‘The Moral High Ground’: Occupy Atlanta Saves Wounded Iraq War Veteran Brigitte Walker’s Riverdale Home from Chase Foreclosure
To all those who stubbornly maintain that the Occupy movement hasn’t accomplished anything positive…
Brigitte Walker, now 44 years old, purchased a $139,000 home in Riverdale, Clayton County, in 2004 while she was in her 20th year as an active-duty soldier in the U.S. Army. Walker was deployed as one of the first American troops to enter Iraq in February, 2003. She proudly served in Iraq until a mortar explosion crushed her spine in May, 2004. After having titanium plates inserted in her spine, Walker lost much of her range of motion and still experiences severe pain. In addition to the physical pain, she also suffers from post-traumatic stress disorder (PTSD) that make loud noises, even Fourth of July fireworks, difficult to bear.

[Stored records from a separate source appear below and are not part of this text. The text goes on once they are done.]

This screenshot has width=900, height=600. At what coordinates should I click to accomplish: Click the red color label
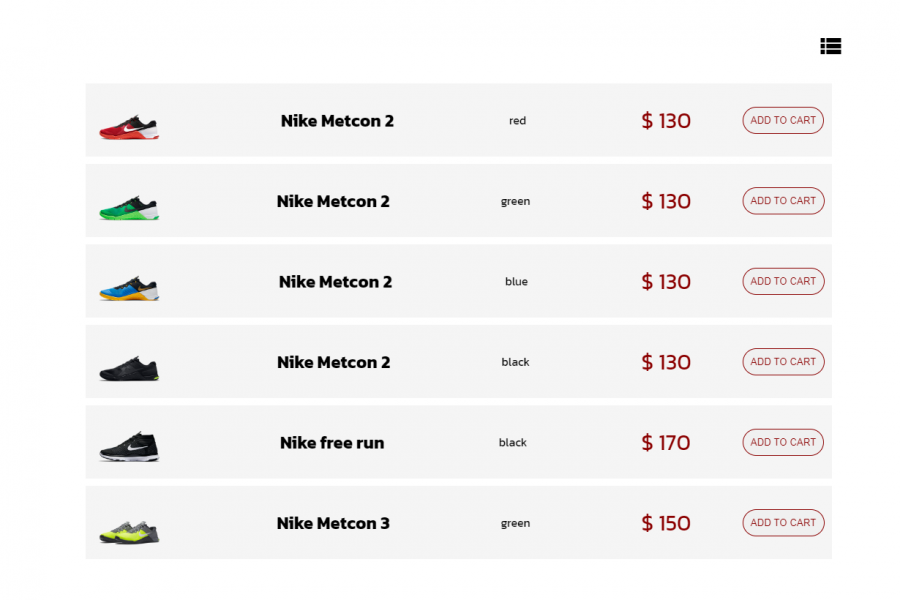click(517, 121)
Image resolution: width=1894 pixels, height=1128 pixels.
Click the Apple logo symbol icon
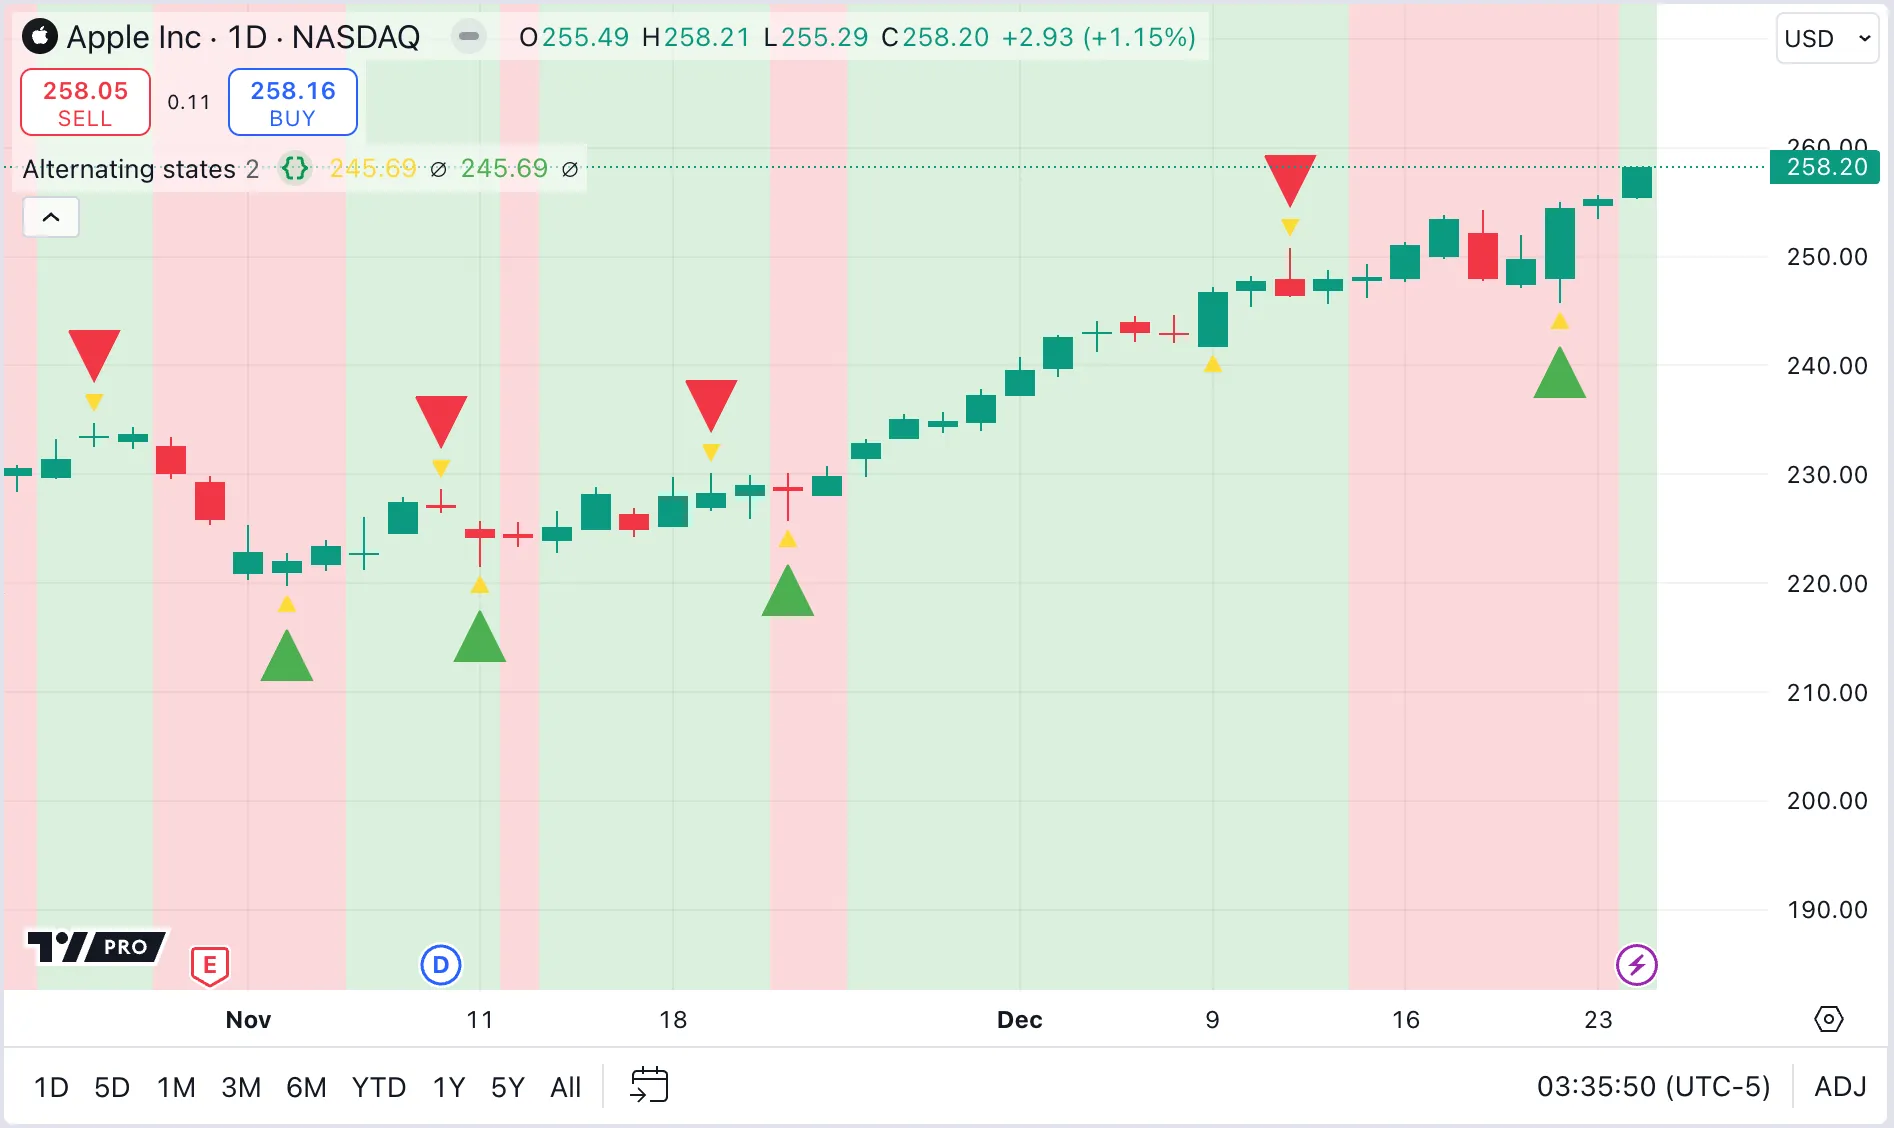click(40, 37)
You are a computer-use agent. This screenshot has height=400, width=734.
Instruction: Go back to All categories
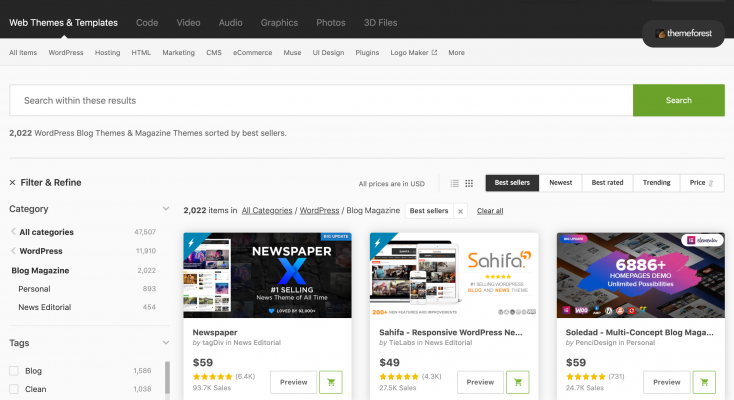pyautogui.click(x=46, y=232)
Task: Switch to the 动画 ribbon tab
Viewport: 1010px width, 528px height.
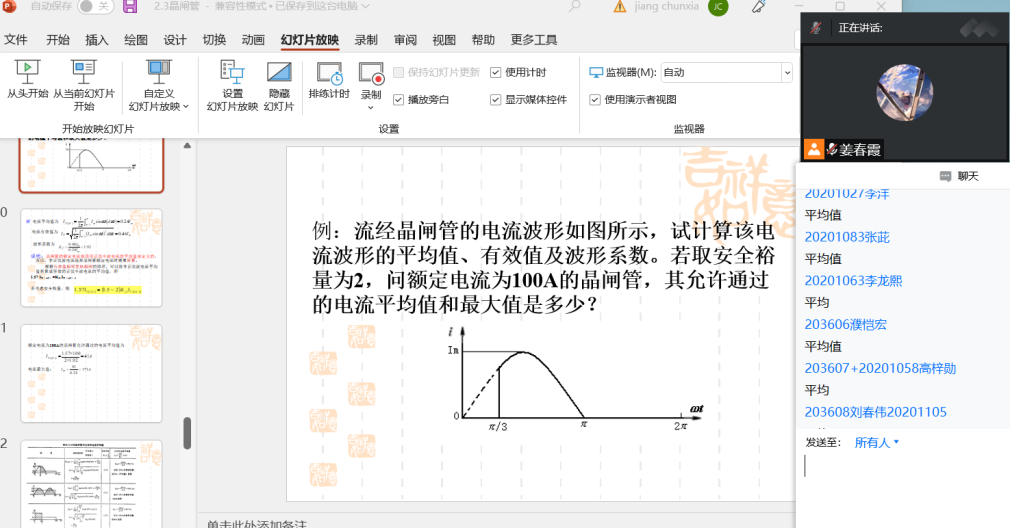Action: [253, 40]
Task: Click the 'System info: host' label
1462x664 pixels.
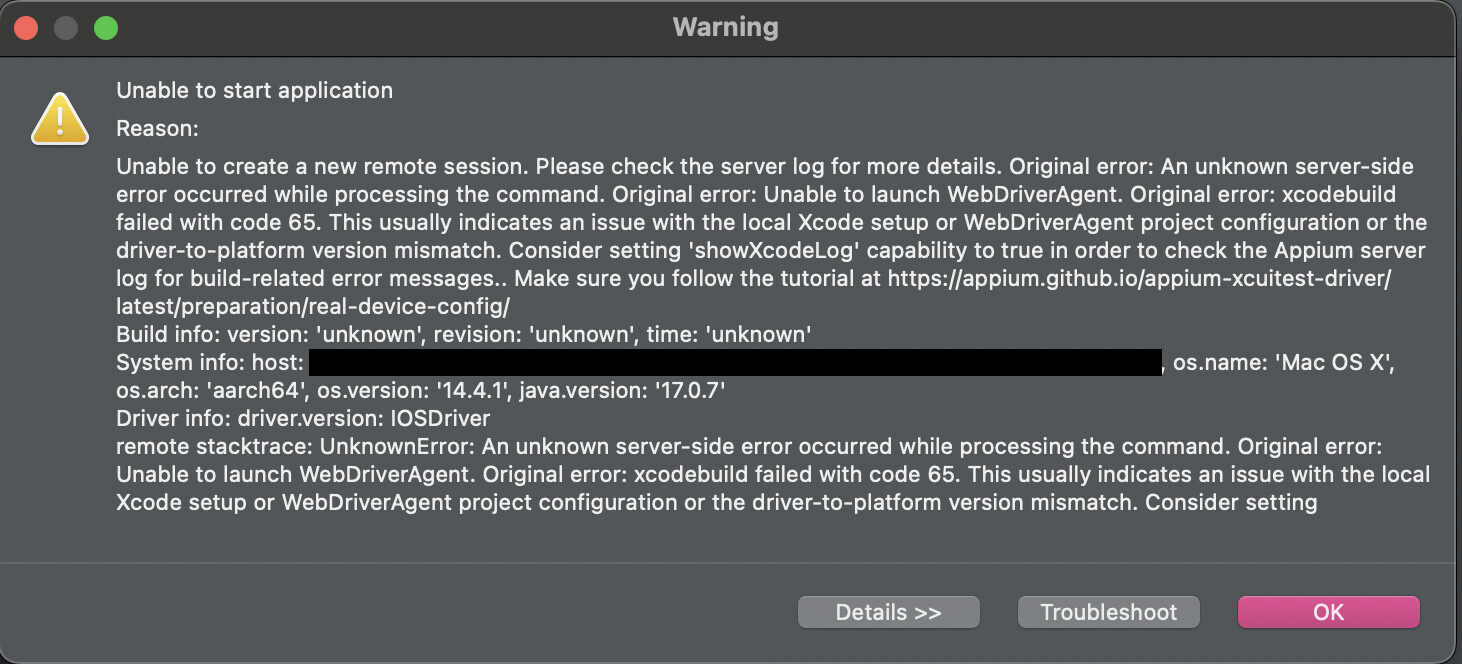Action: 209,363
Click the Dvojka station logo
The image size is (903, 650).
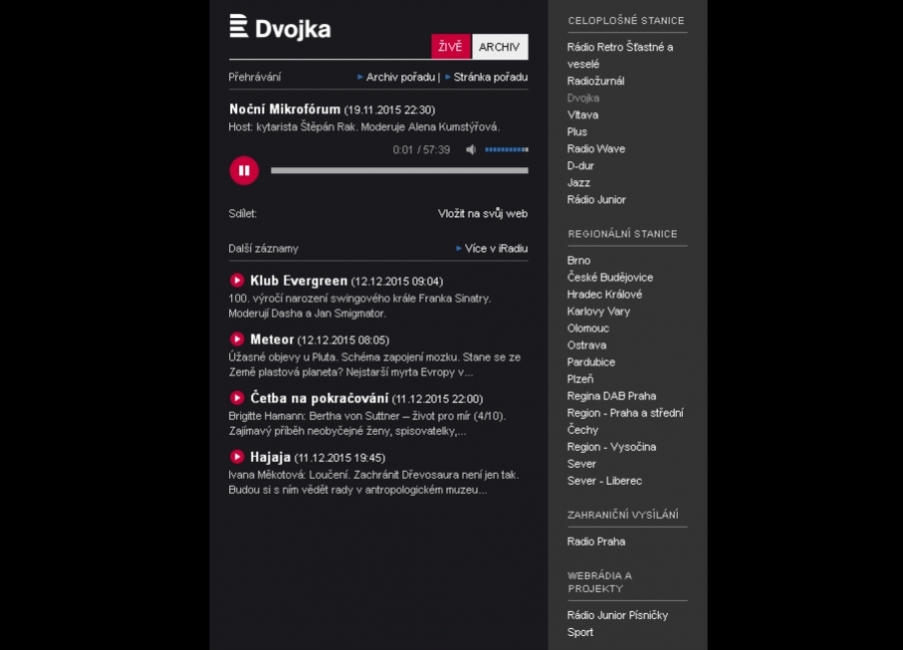tap(280, 28)
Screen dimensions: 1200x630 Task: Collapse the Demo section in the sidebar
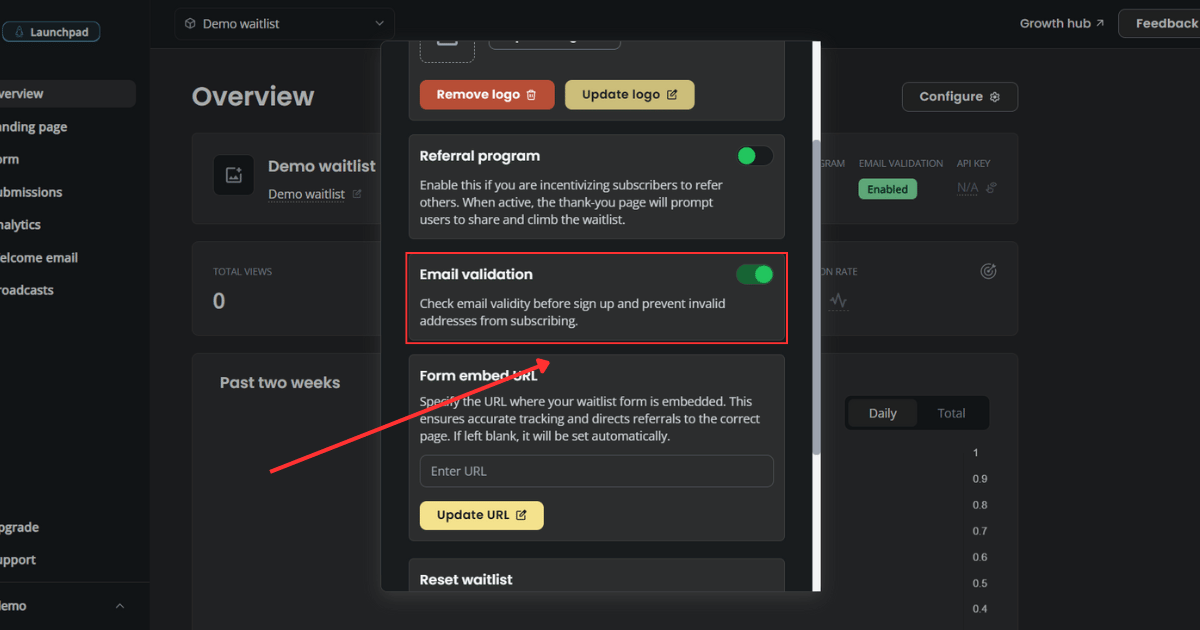[119, 605]
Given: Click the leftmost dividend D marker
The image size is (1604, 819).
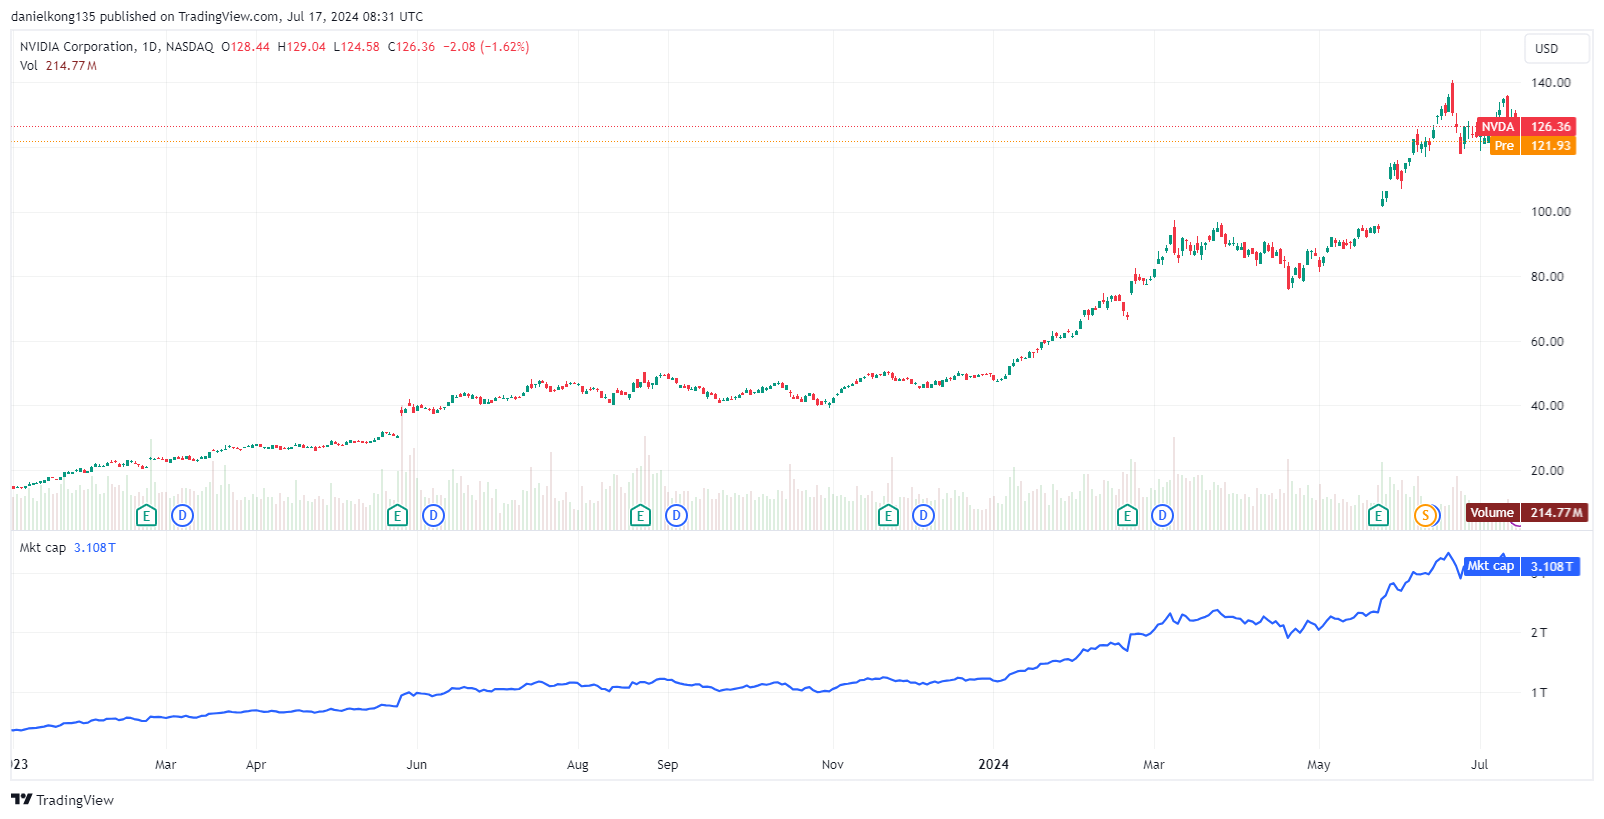Looking at the screenshot, I should (x=182, y=516).
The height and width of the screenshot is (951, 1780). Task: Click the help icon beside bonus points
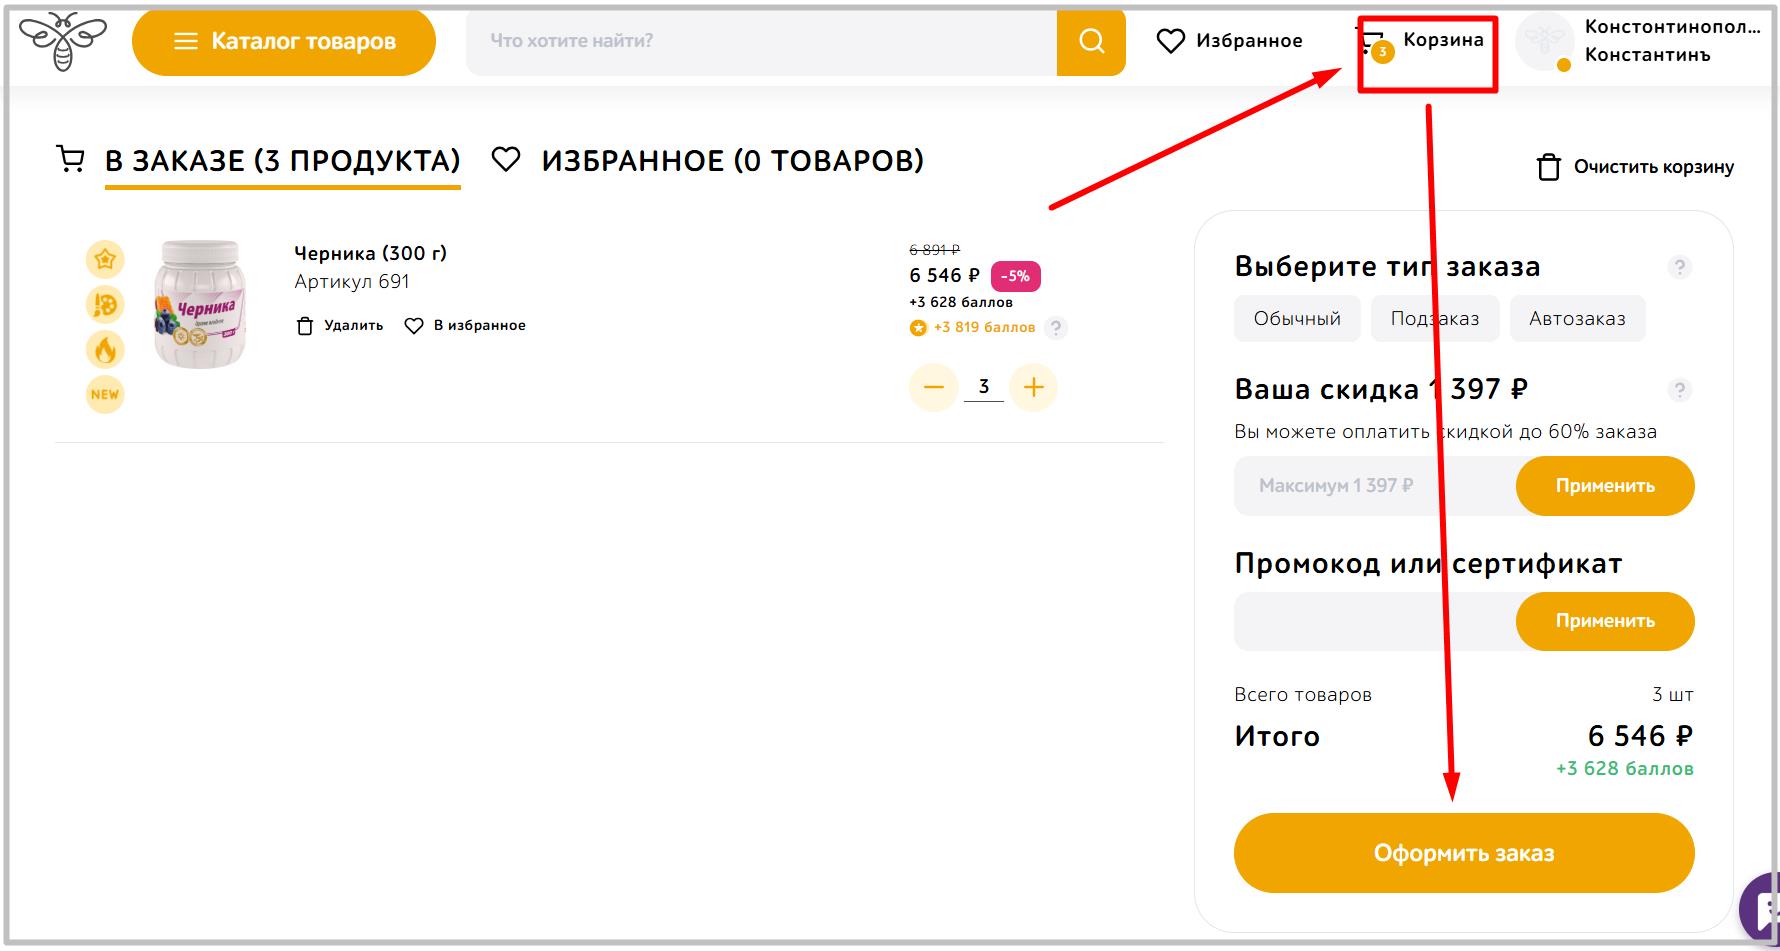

In 2007, the Army medically retired Walker even though she didn’t want to be discharged. Since then, she has had to rely on disability checks to get by. It wasn’t long before she fell behind on her mortgage, after which Chase began foreclosure proceedings.
“I didn’t have problems until they put me out of the military,” Walker, who lives in the home with her girlfriend and her two children, told the HuffingtonPost. “It was just overwhelming.”
Then, along came the Occupy Wall Street movement. After being cleared out of parks and other public spaces around the nation, Occupy protesters focused on saving homes of people in danger of foreclosure. Occupy Atlanta protesters began occupying Walker’s home on December 6. By the end of that week, JPMorgan Chase, the bank that issued the mortgage, entered into talks with Walker and the Occupiers about modifying her loan. A deal was reached this morning; Walker’s payment has been reduced by hundreds of dollars per month.
Walker faced eviction on January 3.
“I strongly believe Occupy Atlanta accelerated the process and helped save my home,” Walker told the Huffington Post. “If it had not been for them standing up, I probably wouldn’t be having this happy ending.”
Tim Franzen of Occupy Atlanta told the Huffington Post that the group felt compelled to help Walker because hers was a case of a “very clear injustice on a woman who had literally been injured in one of our wars and suffered legitimate hardship.”
“When Chase suffered their hardship, they were just given all this money,” he added.